NCAA - - - give us a break. Either you are striving for equality in the treatment of all athletes or you aren't. Please start listening to the people who are actually involved ... the female basketball players and their coaches ... who seem to disagree with you. Sitting in your blue (haired) room, dictating illogical requirements, does not make you correct ... instead, it makes you seem more out of touch with reality than any of us thought you were.

SHEEEEESH ! ! !
I'm with Ron Polk of Ole' Miss on the NCAA

NCAA = No Clue About Anything

My best Title IX story is about the Iowa womens rowing team. When they initiated it, they basically stood next to the lines of incoming students and asked the ones that looked athletic if they would like a full scholarship to participate in the womens rowing team.

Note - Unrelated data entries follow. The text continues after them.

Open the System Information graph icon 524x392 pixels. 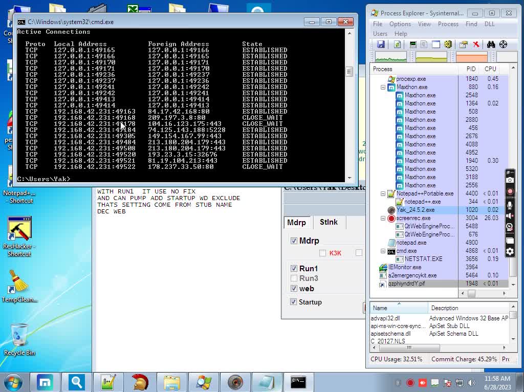point(413,45)
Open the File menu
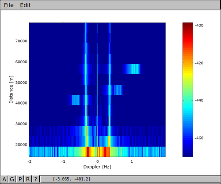This screenshot has width=221, height=184. 9,5
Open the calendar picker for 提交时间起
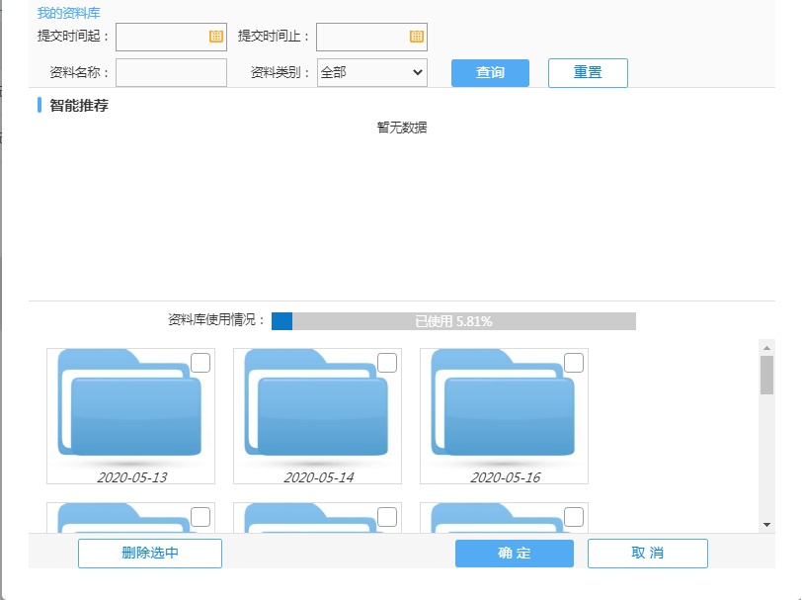The image size is (802, 600). [216, 37]
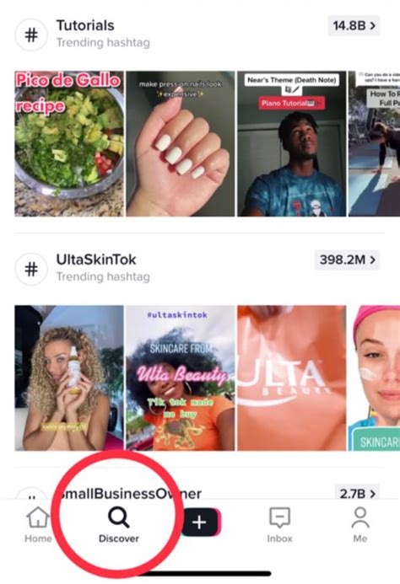400x584 pixels.
Task: Open the orange Ulta Beauty bag video
Action: [291, 378]
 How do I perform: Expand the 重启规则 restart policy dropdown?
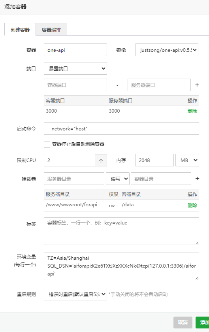(75, 294)
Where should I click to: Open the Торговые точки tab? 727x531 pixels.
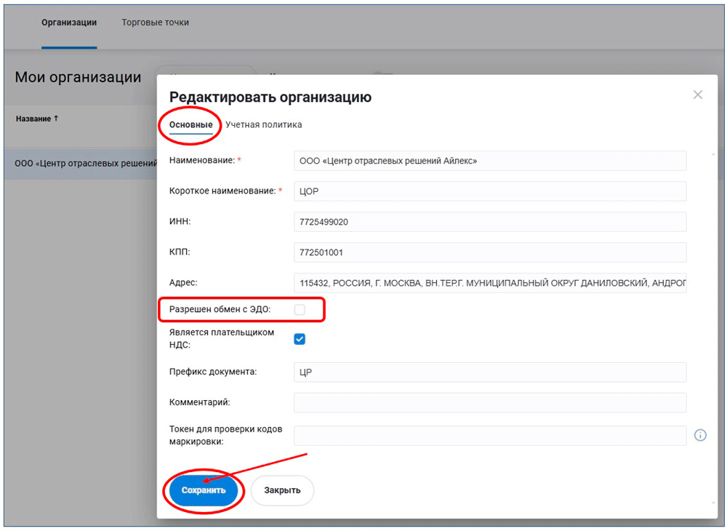[155, 23]
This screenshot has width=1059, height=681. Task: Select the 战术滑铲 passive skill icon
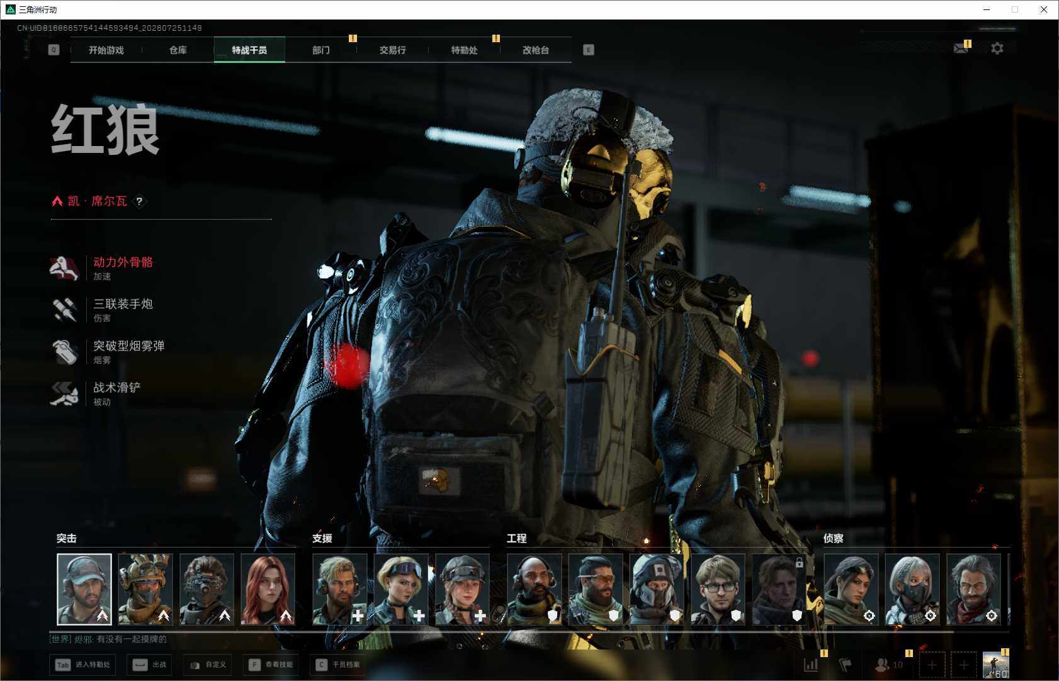(64, 393)
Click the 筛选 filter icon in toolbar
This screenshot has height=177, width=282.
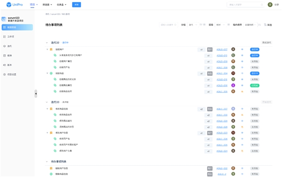click(x=265, y=25)
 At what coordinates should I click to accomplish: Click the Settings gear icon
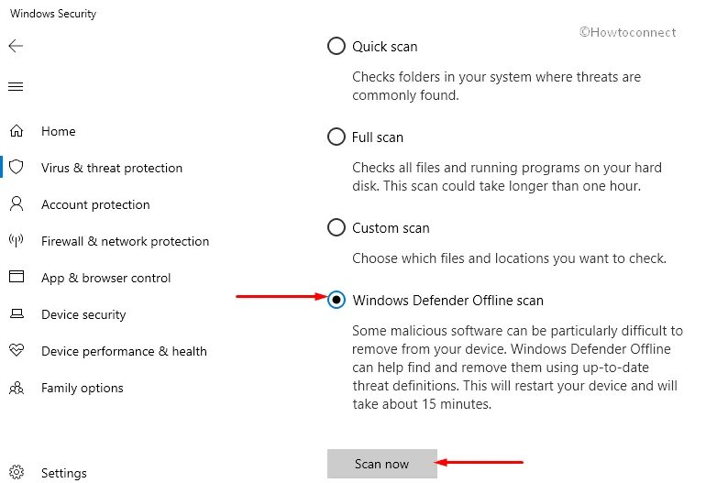pos(17,473)
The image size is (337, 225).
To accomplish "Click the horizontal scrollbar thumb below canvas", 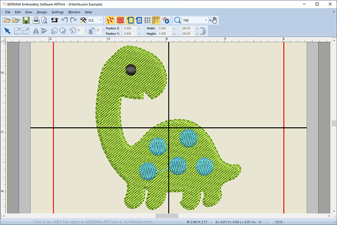I will (166, 216).
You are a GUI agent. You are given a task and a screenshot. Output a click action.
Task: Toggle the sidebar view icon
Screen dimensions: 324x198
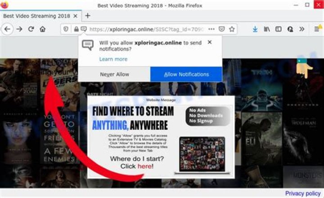click(279, 29)
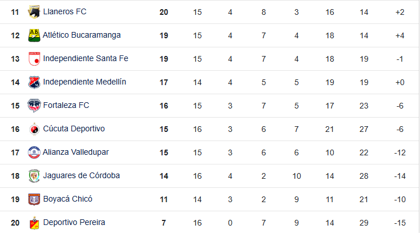Select the Alianza Valledupar team name
Viewport: 420px width, 233px height.
point(76,152)
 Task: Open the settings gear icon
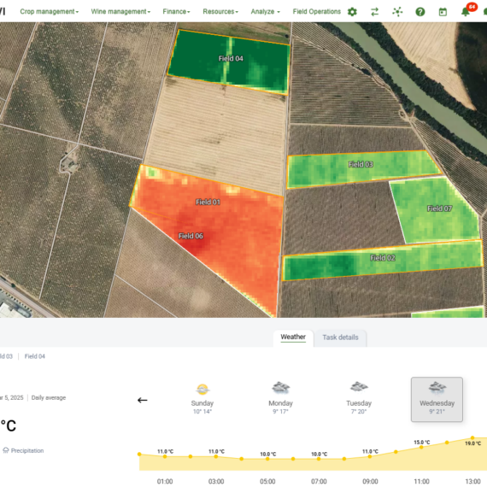352,12
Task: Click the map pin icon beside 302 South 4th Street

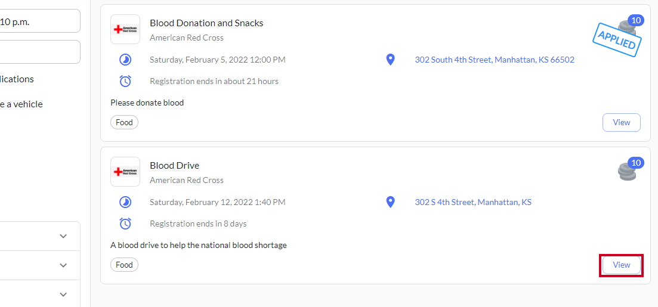Action: tap(390, 60)
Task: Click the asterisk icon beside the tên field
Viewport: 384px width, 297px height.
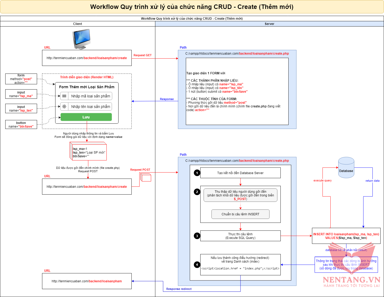Action: [x=64, y=107]
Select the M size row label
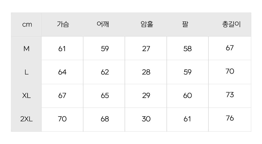The height and width of the screenshot is (144, 262). pos(26,49)
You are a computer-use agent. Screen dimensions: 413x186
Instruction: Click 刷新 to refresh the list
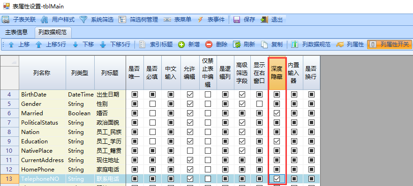(244, 45)

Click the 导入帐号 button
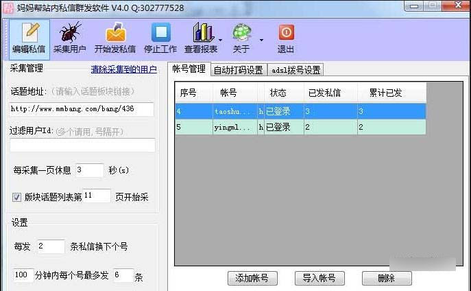point(319,278)
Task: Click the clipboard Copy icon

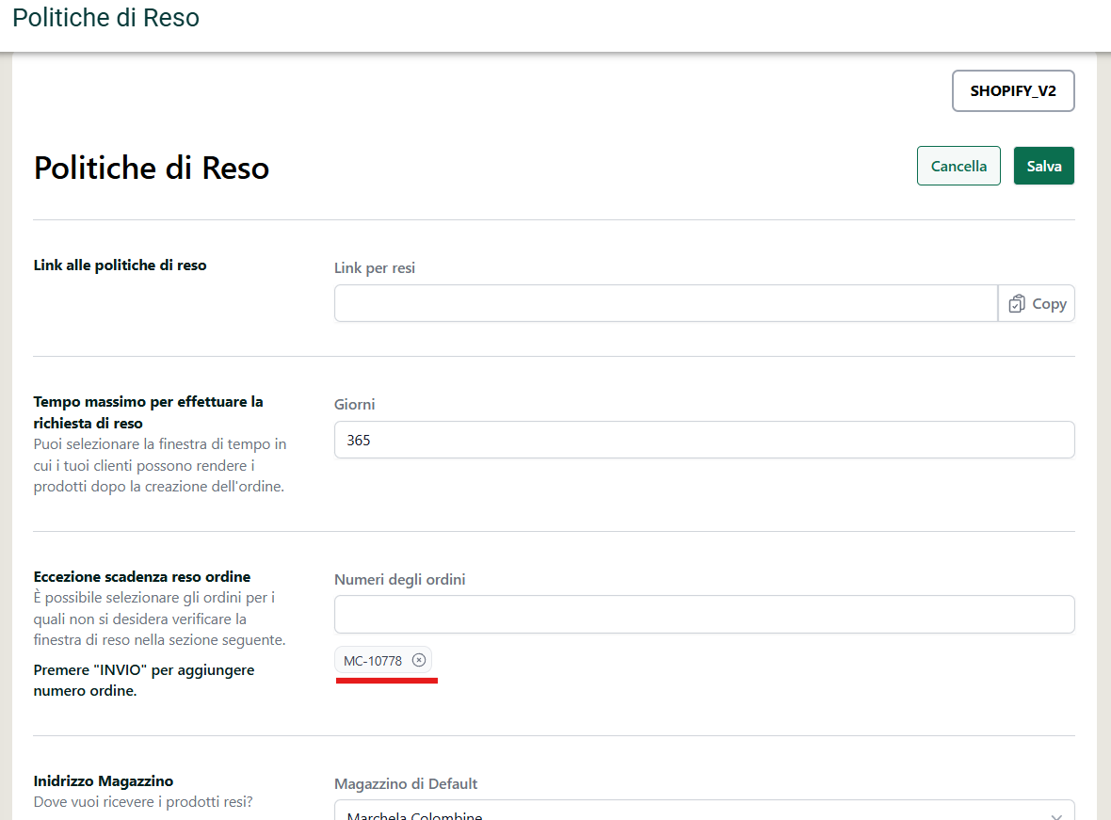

Once they filled their roster...then they went out and built the lake to row on.
Last edited by CPLZ
quote:
Originally posted by rz1:
The only way to improve in anything is to work against better competition. The NCAA is taking one step back in the development of womens college basketball, and a bigger step back in gender equality. Another notch in the belt for the NCAA blue hairs.


***Whether or not this is the proper Forum. I have a beef. I absolutely have no problem when Annika Sorenstam gets a sponsor exemption to play a PGA event. Its kinda cool. She has wooped the LPGA, dominated it for many years!!

I have a problem with Michelle Wie, more her idiot father forcing the action to get her in PGA events. She has proven nothing against the Ladies.......nothing at all.

Pops should concentrate on getting that accomplished first, then she can try to be the next Tiger Woods. As of now, his counterpart is Annika.

Either MW kicks his butt, or goes to therapy.